## TO DO
Return every one of the following rows unchanged, reproducing each line character for character.

[START DATA SECTION]

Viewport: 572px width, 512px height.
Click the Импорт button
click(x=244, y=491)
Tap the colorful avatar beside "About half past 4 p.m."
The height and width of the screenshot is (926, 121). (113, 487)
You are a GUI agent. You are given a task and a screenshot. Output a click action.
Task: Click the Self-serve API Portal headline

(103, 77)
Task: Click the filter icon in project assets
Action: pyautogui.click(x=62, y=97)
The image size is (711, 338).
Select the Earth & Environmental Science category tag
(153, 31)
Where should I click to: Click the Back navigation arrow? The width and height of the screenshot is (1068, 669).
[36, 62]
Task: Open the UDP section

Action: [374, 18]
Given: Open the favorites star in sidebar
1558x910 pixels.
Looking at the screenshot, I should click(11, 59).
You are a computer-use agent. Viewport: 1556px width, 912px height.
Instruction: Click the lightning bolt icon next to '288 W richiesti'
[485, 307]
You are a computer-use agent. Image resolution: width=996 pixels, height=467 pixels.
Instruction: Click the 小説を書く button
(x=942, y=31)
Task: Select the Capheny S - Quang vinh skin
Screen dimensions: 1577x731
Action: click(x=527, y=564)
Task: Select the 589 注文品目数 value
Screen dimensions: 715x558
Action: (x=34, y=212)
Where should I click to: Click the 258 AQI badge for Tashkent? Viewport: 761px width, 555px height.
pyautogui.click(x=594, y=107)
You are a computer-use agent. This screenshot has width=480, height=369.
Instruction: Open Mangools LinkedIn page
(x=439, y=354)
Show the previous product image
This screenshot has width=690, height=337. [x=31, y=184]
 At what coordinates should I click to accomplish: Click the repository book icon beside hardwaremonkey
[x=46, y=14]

[END DATA SECTION]

## OUTPUT BELOW
Viewport: 572px width, 512px height.
Click the Импорт button
click(x=244, y=491)
Tap the colorful avatar beside "About half past 4 p.m."
The height and width of the screenshot is (926, 121). (113, 487)
You are a GUI agent. You are given a task and a screenshot. Output a click action.
Task: Click the Self-serve API Portal headline

(103, 77)
Task: Click the filter icon in project assets
Action: pyautogui.click(x=62, y=97)
The image size is (711, 338).
Select the Earth & Environmental Science category tag
(153, 31)
Where should I click to: Click the Back navigation arrow? The width and height of the screenshot is (1068, 669).
[36, 62]
Task: Open the UDP section

Action: [374, 18]
Given: Open the favorites star in sidebar
1558x910 pixels.
Looking at the screenshot, I should click(11, 59).
You are a computer-use agent. Viewport: 1556px width, 912px height.
Instruction: Click the lightning bolt icon next to '288 W richiesti'
[485, 307]
You are a computer-use agent. Image resolution: width=996 pixels, height=467 pixels.
Instruction: Click the 小説を書く button
(x=942, y=31)
Task: Select the Capheny S - Quang vinh skin
Screen dimensions: 1577x731
Action: click(x=527, y=564)
Task: Select the 589 注文品目数 value
Screen dimensions: 715x558
Action: (x=34, y=212)
Where should I click to: Click the 258 AQI badge for Tashkent? Viewport: 761px width, 555px height.
pyautogui.click(x=594, y=107)
You are a computer-use agent. This screenshot has width=480, height=369.
Instruction: Open Mangools LinkedIn page
(x=439, y=354)
Show the previous product image
This screenshot has width=690, height=337. [x=31, y=184]
 At what coordinates should I click to accomplish: Click the repository book icon beside hardwaremonkey
[x=46, y=14]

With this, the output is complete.